### Aim of the task
Pick up the mailing-list thread on exiting KVM to user space after a page fault error and write what comes next, beginning after its final sentence.

### Supplied passage
---*---

Re: [PATCH v4] kvm,x86: Exit to user space in case page fault error

linux-kernel.vger.kernel.org archive mirror
 help / color / mirror / Atom feed

From: Sean Christopherson <sean.j.christopherson@intel.com>
To: Vivek Goyal <vgoyal@redhat.com>
Cc: kvm@vger.kernel.org, linux-kernel@vger.kernel.org,
	virtio-fs-list <virtio-fs@redhat.com>,
	vkuznets@redhat.com, pbonzini@redhat.com
Subject: Re: [PATCH v4] kvm,x86: Exit to user space in case page fault error
Date: Fri, 2 Oct 2020 14:13:14 -0700	[thread overview]
Message-ID: <20201002211314.GE24460@linux.intel.com> (raw)
In-Reply-To: <20201002200214.GB10232@redhat.com>

On Fri, Oct 02, 2020 at 04:02:14PM -0400, Vivek Goyal wrote:
> On Fri, Oct 02, 2020 at 12:45:18PM -0700, Sean Christopherson wrote:
> > On Fri, Oct 02, 2020 at 03:27:34PM -0400, Vivek Goyal wrote:
> > > On Fri, Oct 02, 2020 at 11:30:37AM -0700, Sean Christopherson wrote:
> > > > On Fri, Oct 02, 2020 at 11:38:54AM -0400, Vivek Goyal wrote:
> > > > I don't think it's necessary to provide userspace with the register state of
> > > > the guest task that hit the bad page.  Other than debugging, I don't see how
> > > > userspace can do anything useful which such information.

---*---

### Data excerpt

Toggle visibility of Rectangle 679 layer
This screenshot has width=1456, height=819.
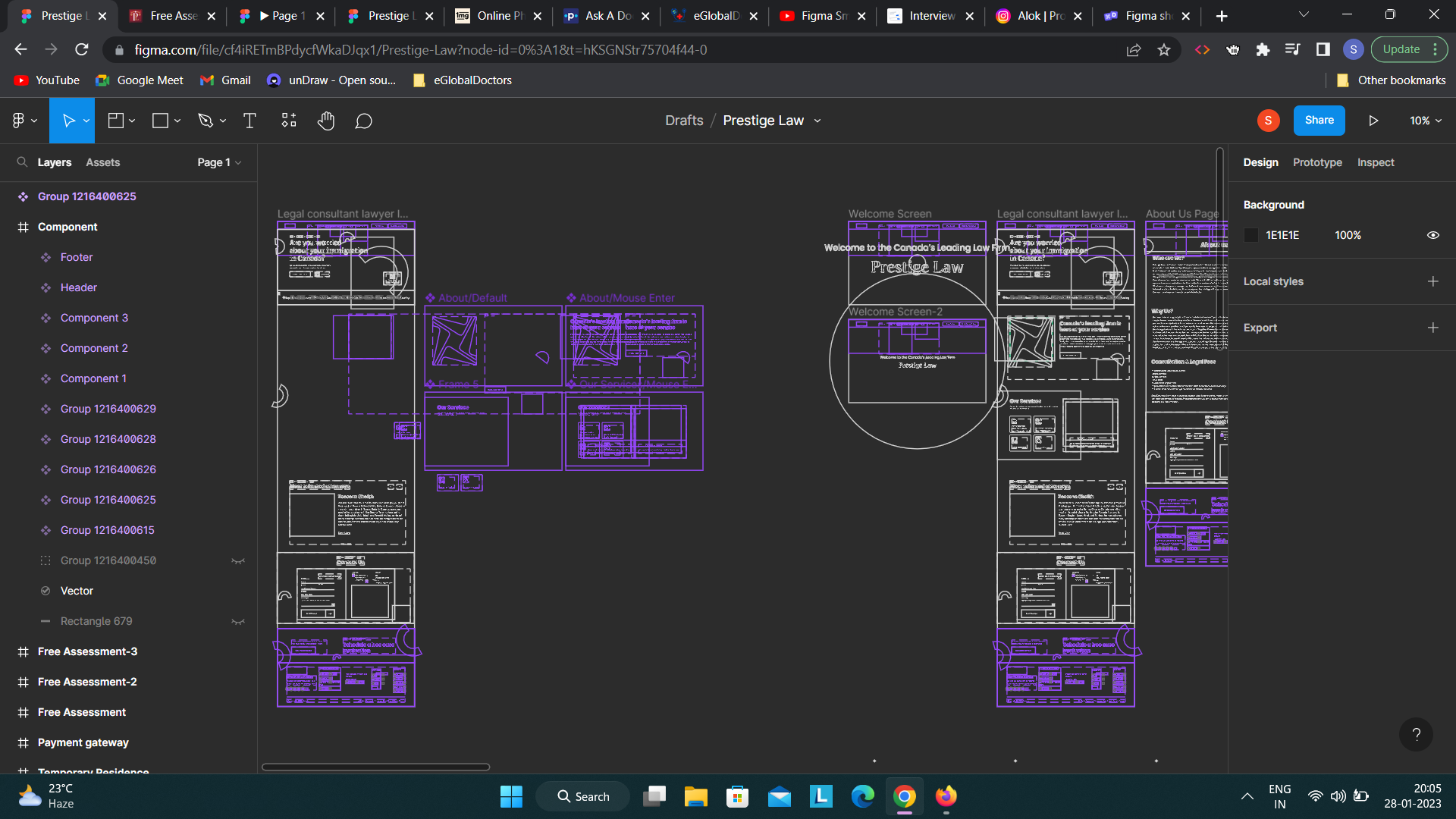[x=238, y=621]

---*---

### Task output
> > > 
> > > I think debugging is the whole point so that user can figure out which
> > > access by guest task resulted in bad memory access. I would think this
> > > will be important piece of information.
> > 
> > But isn't this failure due to a truncation in the host?  Why would we care
> > about debugging the guest?  It hasn't done anything wrong, has it?  Or am I
> > misunderstanding the original problem statement.
> 
> I think you understood problem statement right. If guest has right
> context, it just gives additional information who tried to access
> the missing memory page. 

Yes, but it's not actionable, e.g. QEMU can't do anything differently given
a guest RIP.  It's useful information for hands-on debug, but the information
can be easily collected through other means when doing hands-on debug.
 
> > > > To fully handle the situation, the guest needs to remove the bad page from
> > > > its memory pool.  Once the page is offlined, the guest kernel's error
> > > > handling will kick in when a task accesses the bad page (or nothing ever
> > > > touches the bad page again and everyone is happy).
> > > 
> > > This is not really a case of bad page as such. It is more of a page
> > > gone missing/trucated. And no new user can map it. We just need to
> > > worry about existing users who already have it mapped.
> > 
> > What do you mean by "no new user can map it"?  Are you talking about guest
> > tasks or host tasks?  If guest tasks, how would the guest know the page is
> > missing and thus prevent mapping the non-existent page?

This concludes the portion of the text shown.